What you will do >>
Take the entries that follow and write them out again, word for word.

===== Available data =====

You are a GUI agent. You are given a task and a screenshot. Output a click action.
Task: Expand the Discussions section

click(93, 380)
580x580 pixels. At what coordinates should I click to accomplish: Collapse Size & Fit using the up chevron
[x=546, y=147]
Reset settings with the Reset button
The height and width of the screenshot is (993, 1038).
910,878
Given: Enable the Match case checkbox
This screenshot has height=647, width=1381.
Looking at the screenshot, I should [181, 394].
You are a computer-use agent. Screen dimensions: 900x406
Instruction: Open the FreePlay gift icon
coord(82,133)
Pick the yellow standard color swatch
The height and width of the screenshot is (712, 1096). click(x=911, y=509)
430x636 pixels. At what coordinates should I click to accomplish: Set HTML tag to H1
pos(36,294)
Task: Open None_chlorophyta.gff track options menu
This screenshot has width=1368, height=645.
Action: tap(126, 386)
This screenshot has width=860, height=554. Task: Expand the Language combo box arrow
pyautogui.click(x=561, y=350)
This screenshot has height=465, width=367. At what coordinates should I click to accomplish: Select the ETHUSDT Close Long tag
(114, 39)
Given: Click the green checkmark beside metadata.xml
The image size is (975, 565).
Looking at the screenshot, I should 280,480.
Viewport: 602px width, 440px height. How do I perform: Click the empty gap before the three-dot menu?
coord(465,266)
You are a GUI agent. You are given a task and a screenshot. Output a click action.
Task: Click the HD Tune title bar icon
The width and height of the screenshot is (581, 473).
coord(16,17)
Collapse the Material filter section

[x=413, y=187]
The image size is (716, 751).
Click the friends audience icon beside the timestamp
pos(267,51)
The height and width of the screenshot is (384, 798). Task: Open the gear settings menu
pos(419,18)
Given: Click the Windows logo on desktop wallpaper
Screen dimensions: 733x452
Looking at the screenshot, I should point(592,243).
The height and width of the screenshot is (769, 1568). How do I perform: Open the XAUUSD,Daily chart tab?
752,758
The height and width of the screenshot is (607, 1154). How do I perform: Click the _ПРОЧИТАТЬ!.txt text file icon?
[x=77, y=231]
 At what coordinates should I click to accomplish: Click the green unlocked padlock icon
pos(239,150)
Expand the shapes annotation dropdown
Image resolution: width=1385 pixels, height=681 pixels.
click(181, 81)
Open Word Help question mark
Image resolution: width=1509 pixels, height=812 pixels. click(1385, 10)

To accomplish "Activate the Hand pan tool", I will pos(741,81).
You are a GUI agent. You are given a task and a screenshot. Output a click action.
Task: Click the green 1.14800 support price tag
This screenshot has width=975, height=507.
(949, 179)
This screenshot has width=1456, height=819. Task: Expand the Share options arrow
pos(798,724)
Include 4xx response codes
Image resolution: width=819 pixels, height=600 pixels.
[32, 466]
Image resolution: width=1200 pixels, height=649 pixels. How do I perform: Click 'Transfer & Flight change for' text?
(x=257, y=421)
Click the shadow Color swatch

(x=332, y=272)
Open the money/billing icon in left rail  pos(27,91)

=====

Result of the exercise >>
You are a GUI agent. You are given a task and a screenshot. Output a click action.
Task: Expand the Discussions section

click(93, 380)
580x580 pixels. At what coordinates should I click to accomplish: Collapse Size & Fit using the up chevron
[x=546, y=147]
Reset settings with the Reset button
The height and width of the screenshot is (993, 1038).
910,878
Given: Enable the Match case checkbox
This screenshot has height=647, width=1381.
Looking at the screenshot, I should [181, 394].
You are a computer-use agent. Screen dimensions: 900x406
Instruction: Open the FreePlay gift icon
coord(82,133)
Pick the yellow standard color swatch
The height and width of the screenshot is (712, 1096). click(x=911, y=509)
430x636 pixels. At what coordinates should I click to accomplish: Set HTML tag to H1
pos(36,294)
Task: Open None_chlorophyta.gff track options menu
This screenshot has width=1368, height=645.
Action: tap(126, 386)
This screenshot has width=860, height=554. Task: Expand the Language combo box arrow
pyautogui.click(x=561, y=350)
This screenshot has height=465, width=367. At what coordinates should I click to accomplish: Select the ETHUSDT Close Long tag
(114, 39)
Given: Click the green checkmark beside metadata.xml
The image size is (975, 565).
Looking at the screenshot, I should 280,480.
Viewport: 602px width, 440px height. How do I perform: Click the empty gap before the three-dot menu?
coord(465,266)
You are a GUI agent. You are given a task and a screenshot. Output a click action.
Task: Click the HD Tune title bar icon
The width and height of the screenshot is (581, 473).
coord(16,17)
Collapse the Material filter section

[x=413, y=187]
The image size is (716, 751).
Click the friends audience icon beside the timestamp
pos(267,51)
The height and width of the screenshot is (384, 798). Task: Open the gear settings menu
pos(419,18)
Given: Click the Windows logo on desktop wallpaper
Screen dimensions: 733x452
Looking at the screenshot, I should point(592,243).
The height and width of the screenshot is (769, 1568). How do I perform: Open the XAUUSD,Daily chart tab?
752,758
The height and width of the screenshot is (607, 1154). How do I perform: Click the _ПРОЧИТАТЬ!.txt text file icon?
[x=77, y=231]
 At what coordinates should I click to accomplish: Click the green unlocked padlock icon
pos(239,150)
Expand the shapes annotation dropdown
Image resolution: width=1385 pixels, height=681 pixels.
click(181, 81)
Open Word Help question mark
Image resolution: width=1509 pixels, height=812 pixels. click(1385, 10)

To accomplish "Activate the Hand pan tool", I will pos(741,81).
You are a GUI agent. You are given a task and a screenshot. Output a click action.
Task: Click the green 1.14800 support price tag
This screenshot has width=975, height=507.
(949, 179)
This screenshot has width=1456, height=819. Task: Expand the Share options arrow
pos(798,724)
Include 4xx response codes
Image resolution: width=819 pixels, height=600 pixels.
[32, 466]
Image resolution: width=1200 pixels, height=649 pixels. How do I perform: Click 'Transfer & Flight change for' text?
(x=257, y=421)
Click the shadow Color swatch

(x=332, y=272)
Open the money/billing icon in left rail  pos(27,91)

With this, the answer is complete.